By changing the composition of their intestinal bacteria using a noninvasive electromagnetic brain stimulation technique, obese people can shed the extra pounds.
Brain Stimulation Technique Aids Weight Loss
Brain Stimulation Technique Aids Weight Loss

Deep transcranial magnetic stimulation (dTMS)

Deep Transcranial Magnetic Stimulation (dTMS) is the next generation of technology used to treat Major Depressive Disorder (MDD) and addiction. dTMS has been proven to be a safe and effective treatment for MDD and may have secondary benefits in patients with chronic low back pain by reducing pain related morbidity. 

Unlike deep brain stimulation, dTMS does not need an operation or implantation of electrodes. Instead, an electromagnetic coil is placed on the scalp and sends magnetic pulses to stimulate specific deep regions of the brain.

A Secret Cause of Obesity

An underlying cause of obesity may be an impaired gut microbiota composition, an imbalance in the complex mix of beneficial and harmful microorganisms that inhabit the digestive tract.

"We need new safe and effective therapies for obesity," said principal investigator Livio Luzi, M.D., professor and head of endocrinology at the IRCCS Policlinico San Donato and the University of Milan in Milan, Italy. "Despite numerous preventive and therapeutic interventions, none has stopped obesity from reaching epidemic proportions."

Luzi said scientists now know that an impaired gut microbiota can alter the brain's signals for appetite and satiety, or fullness. He and his co-workers studied whether dTMS could improve the gut microbiota composition in obese persons and, if so, by what underlying mechanisms.

dTMS Alters Gut Microbiota

In their study, funded by the Italian Ministry of Health, the investigators recruited three men and 11 women, ages 22 to 65, with obesity as shown by a body mass index (BMI) of 30 to 45 kg/m2.

They randomly assigned the study subjects to two groups for five weeks to receive 15 sessions--three times per week--of either dTMS (to the insula and prefrontal cortex deep in the brain) or a sham stimulation as a control.

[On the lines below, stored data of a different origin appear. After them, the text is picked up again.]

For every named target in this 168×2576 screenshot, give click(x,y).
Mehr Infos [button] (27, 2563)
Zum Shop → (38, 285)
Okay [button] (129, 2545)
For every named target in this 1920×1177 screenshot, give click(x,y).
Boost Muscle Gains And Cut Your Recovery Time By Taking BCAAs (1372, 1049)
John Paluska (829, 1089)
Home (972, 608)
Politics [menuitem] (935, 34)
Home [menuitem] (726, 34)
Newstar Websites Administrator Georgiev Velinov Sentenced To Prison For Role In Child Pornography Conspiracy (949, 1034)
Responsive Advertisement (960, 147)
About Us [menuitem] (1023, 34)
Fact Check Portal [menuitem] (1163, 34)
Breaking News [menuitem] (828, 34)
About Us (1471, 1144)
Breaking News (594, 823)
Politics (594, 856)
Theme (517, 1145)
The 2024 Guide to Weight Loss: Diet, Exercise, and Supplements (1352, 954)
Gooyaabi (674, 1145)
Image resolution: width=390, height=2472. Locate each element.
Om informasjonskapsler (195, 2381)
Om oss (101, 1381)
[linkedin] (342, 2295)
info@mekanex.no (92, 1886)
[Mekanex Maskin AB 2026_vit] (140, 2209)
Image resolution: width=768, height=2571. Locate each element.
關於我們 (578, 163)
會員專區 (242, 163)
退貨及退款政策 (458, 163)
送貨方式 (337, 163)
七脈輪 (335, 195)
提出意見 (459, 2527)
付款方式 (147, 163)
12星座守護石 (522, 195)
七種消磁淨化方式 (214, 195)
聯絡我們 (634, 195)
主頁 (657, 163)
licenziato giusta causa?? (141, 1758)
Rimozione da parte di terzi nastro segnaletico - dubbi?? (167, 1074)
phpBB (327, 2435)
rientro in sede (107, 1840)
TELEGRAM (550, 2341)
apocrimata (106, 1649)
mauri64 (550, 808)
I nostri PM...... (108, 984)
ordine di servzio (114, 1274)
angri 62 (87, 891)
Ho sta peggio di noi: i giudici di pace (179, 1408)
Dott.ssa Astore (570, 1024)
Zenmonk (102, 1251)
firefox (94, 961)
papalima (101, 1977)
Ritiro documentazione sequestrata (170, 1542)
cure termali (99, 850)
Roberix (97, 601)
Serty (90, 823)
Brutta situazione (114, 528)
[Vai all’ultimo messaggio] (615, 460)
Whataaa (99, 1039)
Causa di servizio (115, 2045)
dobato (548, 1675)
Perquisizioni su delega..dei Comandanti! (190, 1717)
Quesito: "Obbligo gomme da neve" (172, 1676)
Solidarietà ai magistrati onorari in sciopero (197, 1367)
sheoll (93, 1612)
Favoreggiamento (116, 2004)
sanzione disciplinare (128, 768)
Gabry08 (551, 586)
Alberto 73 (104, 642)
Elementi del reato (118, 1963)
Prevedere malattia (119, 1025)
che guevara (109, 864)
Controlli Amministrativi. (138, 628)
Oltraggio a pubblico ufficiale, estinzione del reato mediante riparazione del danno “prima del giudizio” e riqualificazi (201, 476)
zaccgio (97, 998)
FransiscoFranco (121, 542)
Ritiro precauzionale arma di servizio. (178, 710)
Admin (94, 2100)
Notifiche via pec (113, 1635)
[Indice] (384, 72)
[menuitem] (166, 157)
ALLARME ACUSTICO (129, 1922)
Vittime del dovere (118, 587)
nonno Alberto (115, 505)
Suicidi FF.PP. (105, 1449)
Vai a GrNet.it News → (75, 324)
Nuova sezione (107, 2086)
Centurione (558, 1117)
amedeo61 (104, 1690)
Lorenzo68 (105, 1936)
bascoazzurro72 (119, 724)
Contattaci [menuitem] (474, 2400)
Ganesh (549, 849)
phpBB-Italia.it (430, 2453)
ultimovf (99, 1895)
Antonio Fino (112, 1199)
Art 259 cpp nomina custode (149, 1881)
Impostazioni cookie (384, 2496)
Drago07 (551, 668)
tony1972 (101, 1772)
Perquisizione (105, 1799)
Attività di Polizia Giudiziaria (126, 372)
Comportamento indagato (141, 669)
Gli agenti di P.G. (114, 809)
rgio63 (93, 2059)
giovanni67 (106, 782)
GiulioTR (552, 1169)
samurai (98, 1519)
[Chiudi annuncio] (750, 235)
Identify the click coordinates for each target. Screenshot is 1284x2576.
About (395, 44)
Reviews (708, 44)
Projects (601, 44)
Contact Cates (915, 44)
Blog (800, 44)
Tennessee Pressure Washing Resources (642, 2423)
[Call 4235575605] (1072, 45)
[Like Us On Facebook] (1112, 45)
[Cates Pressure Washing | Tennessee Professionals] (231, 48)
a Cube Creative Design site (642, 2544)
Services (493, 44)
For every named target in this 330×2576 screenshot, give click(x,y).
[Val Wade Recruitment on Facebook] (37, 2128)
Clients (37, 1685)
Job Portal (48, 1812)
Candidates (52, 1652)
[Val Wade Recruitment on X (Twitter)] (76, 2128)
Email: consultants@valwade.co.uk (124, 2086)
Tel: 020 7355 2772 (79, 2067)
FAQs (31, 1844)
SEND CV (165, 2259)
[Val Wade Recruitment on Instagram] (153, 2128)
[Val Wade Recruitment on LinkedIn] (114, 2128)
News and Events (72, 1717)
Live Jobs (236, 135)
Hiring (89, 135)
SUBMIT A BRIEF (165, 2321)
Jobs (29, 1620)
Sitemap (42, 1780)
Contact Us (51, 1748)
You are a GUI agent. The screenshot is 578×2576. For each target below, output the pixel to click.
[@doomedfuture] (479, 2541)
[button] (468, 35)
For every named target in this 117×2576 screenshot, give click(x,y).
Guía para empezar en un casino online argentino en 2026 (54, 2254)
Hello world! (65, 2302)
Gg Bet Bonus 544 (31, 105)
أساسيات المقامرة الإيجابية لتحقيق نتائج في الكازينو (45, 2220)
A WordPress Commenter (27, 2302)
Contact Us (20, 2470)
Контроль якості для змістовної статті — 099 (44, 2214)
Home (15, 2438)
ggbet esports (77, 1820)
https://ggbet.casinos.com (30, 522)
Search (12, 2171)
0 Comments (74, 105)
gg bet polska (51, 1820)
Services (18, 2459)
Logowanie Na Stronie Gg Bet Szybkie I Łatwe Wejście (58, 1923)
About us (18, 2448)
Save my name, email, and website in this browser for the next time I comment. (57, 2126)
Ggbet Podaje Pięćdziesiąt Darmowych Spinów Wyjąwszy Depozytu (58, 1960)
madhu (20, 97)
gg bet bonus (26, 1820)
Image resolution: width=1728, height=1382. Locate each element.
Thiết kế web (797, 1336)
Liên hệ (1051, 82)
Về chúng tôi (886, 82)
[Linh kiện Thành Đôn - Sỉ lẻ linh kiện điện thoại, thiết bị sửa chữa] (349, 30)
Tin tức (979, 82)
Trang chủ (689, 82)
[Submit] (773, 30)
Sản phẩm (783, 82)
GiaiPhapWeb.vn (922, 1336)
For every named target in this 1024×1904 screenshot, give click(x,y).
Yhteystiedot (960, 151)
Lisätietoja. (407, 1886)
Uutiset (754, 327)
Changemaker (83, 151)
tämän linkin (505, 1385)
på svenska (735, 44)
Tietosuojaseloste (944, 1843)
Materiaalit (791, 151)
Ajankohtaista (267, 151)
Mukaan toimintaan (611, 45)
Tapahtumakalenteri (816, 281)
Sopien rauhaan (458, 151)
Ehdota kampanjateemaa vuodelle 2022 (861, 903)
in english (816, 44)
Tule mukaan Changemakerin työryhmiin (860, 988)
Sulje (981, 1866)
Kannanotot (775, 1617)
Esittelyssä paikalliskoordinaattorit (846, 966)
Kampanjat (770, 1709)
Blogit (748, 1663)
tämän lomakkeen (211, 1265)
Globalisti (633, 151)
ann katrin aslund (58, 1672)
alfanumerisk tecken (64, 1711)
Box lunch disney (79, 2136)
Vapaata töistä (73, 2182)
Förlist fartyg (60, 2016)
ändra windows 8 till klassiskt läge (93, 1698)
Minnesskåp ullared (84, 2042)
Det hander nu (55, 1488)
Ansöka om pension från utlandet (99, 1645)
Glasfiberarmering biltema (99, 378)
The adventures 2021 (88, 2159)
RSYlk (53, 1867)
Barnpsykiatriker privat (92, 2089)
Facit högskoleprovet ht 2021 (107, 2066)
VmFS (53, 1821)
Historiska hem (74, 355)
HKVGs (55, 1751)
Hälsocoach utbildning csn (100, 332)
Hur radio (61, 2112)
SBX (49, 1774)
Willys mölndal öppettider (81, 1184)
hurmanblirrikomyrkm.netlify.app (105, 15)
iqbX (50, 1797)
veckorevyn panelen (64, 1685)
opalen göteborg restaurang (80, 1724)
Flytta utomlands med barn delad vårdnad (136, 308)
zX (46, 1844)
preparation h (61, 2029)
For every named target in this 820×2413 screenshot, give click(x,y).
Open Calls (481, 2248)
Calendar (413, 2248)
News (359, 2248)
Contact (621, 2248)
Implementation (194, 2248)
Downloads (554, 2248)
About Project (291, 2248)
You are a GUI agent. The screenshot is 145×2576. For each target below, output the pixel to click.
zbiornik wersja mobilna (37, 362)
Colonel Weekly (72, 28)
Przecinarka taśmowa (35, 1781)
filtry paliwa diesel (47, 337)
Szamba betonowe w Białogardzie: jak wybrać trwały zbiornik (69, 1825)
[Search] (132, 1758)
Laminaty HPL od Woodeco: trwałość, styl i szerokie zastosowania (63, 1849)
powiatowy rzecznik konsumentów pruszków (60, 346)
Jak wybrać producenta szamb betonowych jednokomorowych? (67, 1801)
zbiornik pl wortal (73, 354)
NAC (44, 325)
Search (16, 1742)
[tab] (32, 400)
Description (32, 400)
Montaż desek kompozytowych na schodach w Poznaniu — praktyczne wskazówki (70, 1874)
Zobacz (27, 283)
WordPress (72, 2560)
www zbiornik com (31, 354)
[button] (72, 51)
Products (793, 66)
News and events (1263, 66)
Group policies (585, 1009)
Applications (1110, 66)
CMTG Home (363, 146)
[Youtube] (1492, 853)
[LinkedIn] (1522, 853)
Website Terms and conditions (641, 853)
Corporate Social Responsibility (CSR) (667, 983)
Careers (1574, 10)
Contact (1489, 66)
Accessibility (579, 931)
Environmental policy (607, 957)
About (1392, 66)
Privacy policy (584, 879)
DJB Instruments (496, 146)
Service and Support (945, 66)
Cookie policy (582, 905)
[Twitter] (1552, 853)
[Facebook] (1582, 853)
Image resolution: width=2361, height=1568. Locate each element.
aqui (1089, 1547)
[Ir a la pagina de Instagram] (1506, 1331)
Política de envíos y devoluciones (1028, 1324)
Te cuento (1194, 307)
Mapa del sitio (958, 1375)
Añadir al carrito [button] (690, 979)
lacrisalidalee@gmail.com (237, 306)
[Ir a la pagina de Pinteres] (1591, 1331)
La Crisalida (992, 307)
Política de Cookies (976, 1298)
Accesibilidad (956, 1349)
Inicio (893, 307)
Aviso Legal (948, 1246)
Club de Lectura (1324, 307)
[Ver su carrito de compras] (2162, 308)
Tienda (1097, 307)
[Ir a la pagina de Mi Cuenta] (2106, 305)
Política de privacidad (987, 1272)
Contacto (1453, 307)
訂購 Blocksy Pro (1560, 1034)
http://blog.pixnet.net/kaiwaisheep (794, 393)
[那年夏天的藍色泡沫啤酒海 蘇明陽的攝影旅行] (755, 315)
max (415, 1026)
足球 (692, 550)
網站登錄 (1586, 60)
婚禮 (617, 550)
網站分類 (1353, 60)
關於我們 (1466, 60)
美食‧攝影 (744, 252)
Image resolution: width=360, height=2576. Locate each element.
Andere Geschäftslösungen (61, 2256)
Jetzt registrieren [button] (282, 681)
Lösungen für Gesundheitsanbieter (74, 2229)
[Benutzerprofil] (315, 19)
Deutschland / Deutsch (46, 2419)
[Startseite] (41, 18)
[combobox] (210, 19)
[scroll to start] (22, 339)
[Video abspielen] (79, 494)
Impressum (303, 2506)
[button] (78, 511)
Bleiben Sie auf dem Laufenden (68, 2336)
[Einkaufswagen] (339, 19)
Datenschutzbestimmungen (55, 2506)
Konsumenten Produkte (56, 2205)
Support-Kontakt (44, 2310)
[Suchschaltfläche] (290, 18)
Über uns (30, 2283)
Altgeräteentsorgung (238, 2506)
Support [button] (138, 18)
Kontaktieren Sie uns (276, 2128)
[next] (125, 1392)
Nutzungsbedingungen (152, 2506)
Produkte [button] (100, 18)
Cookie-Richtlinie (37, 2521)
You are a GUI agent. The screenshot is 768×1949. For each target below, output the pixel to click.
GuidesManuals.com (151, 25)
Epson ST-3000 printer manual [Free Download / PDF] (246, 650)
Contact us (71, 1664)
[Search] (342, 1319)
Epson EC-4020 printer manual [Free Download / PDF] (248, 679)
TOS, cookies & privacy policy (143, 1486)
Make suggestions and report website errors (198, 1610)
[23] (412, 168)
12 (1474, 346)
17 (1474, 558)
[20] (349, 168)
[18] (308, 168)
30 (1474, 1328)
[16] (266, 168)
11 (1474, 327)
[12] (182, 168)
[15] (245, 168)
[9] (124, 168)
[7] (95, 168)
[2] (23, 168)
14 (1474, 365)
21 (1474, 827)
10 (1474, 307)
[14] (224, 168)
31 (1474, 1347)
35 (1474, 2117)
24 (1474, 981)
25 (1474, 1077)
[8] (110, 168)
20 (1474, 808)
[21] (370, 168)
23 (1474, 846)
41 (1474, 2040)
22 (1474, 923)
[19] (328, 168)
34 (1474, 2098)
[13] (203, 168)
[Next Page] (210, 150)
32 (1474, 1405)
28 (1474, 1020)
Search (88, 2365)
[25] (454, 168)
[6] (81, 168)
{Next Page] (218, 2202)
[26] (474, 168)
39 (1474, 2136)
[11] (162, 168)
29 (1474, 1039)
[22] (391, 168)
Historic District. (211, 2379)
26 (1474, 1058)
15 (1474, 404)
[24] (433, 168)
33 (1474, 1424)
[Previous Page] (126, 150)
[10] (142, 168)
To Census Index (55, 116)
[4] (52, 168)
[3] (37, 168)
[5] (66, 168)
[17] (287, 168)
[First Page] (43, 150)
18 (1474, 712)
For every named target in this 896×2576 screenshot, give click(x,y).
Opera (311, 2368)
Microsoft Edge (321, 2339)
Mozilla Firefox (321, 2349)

Before and at the end of treatment, subjects provided stool samples for microbiota analysis.

The research team also measured blood levels of glucose (sugar), insulin, pituitary gland hormones and neurotransmitters such as norepinephrine. Pituitary hormones play a key role in regulating appetite, and recent research shows that norepinephrine and other neurotransmitters affect microbiota composition, Luzi said.

  • After five weeks of treatment, subjects receiving dTMS lost more than 3 percent of their body weight and more than 4 percent of their fat--significantly more than controls.
  • dTMS-treated subjects had greatly increased quantities of several beneficial bacterial species with anti-inflammatory properties, such as are found in healthy people.
  • Changes in the abundance of other bacterial species correlated with improvement of metabolic and hormonal parameters, including glucose, insulin, several pituitary hormones and norepinephrine.
"These changes suggest a beneficial effect of dTMS on both weight loss and change in microbiota composition," Luzi said. "Our research shows the innovative ability of dTMS in exerting anti-obesity effects through alteration of the gut-brain axis."

Reference
  1. Livio Luzi et al., Magnetic brain stimulation causes weight loss by making gut bacteria healthier, ENDO 2017: The Endocrine Society's 99th Annual Meeting & Expo.